Following a hefty prize money boost – effective this year – in the continent’s second-tier competition, the champions will earn US$1 250 000 (R18m) which is an 89,39% increase from what (US$660 000/R9,5m) was offered previously.
The losing finalist prize money of US$625 000 (around R9m) has gone up by 37,36% from last year’s figure of US$455 000 (approximately R6,57m).
Actually the competition package of the expanded Confederation Cup shot up by 169,5% this year from US$2,365m to US$6,375m.
However, what matters most for SuperSport in this two-legged final will be going up the podium as winners. Not to say their weighty bank balance won't welcome a further boost following their Nedbank Cup (R7m) and MTN8 (R8m) triumphs this year.
Winning the Confederation Cup will give Eric Tinkler and his men a chance to chase a further US$100 000 (approximately R1,4m) in the CAF Super Cup early next year in a once-off final in Morocco.

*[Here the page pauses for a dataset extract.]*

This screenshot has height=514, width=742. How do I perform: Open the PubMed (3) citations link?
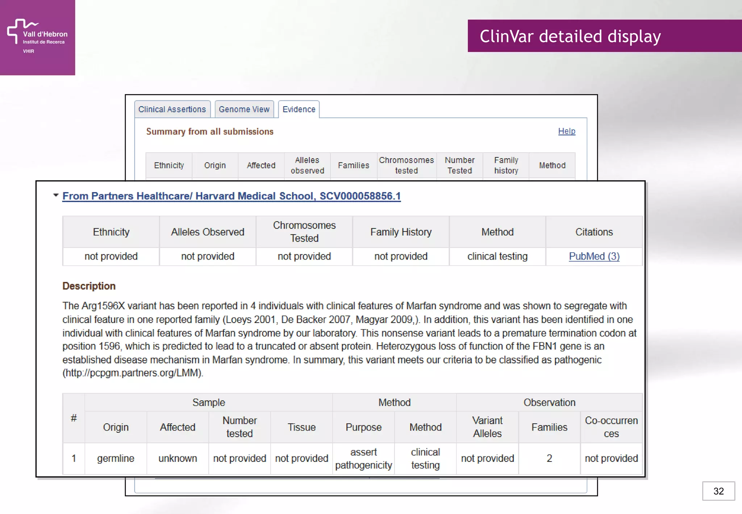tap(594, 256)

This year’s CAF Champions League winners Wydad Casablanca are standing in waiting in the Super Cup which also offers US$75 000 (approximately R1,08m) for the loser.
Matsatsantsa’s road to the final has so far taken them to Madagascar, Sudan, Liberia, Gabon, Guinea, DR Congo, Zambia and Tunisia.
They head back to Lubumbashi, DR Congo again this weekend where TP Mazembe are standing in waiting.